Adam was a human like you and like me, so I ask you: Would you have eaten the fruit from the one tree that God asked you to leave alone? I’d like to think that I wouldn’t; that I could enjoy the days in paradise with my mate and be content with meaningful work and the presence of God, walking with us in the garden. Still, I know that’s not how it would have happened. Without death or deterioration to slow me down, I might have lasted another day or ten days or ten thousand days but, at some point, I would have listened to the half-truths that the serpent spoke or I would have followed Eve’s lead. In a weak six minutes, I would have eaten the fruit.

I know this because I don’t live everyday grateful for the gifts I’ve been given. I often want what God knows I’m not supposed to have. I’ve been in situations where I was willing to gamble it all away on the hope that I wouldn’t get caught, and for what? Temporary pleasure.
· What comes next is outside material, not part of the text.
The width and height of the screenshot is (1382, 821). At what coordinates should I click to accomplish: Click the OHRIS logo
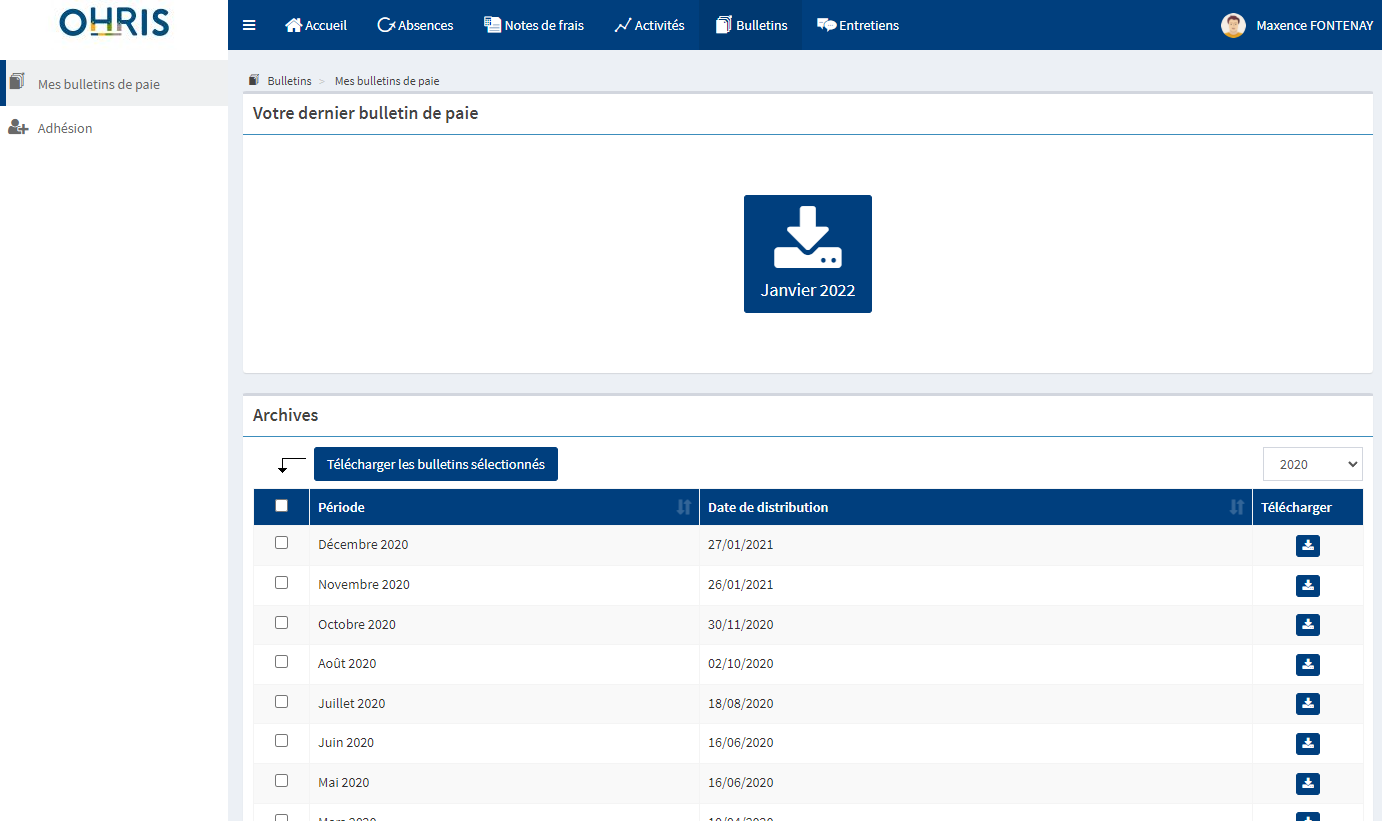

Some of you are probably living with consequences of your own six-minute decisions or those of others. Maybe your father made one of those decisions or your grandfather did. Sometimes these choices are small and seemingly insignificant, but sometimes they literally change the course of the world for you or four or forty or forty thousand others

EXCERPTED FROM A Rooster Once Crowed: A Commentary on the Greatest Story Ever Told (without four linked Scripture provided in the book), Chapter 3-The Fall (pgs. 47-48). AVAILABLE FORMATS are linked at Full Porch Press.

When I look at sin in others, the Gospel tells me that I'm no different. In my neighborhood, there's sin and then there's sin. But to God, it's all sin. When I consider this, I have nothing yet to do but run into the name of the Lord.

I love you.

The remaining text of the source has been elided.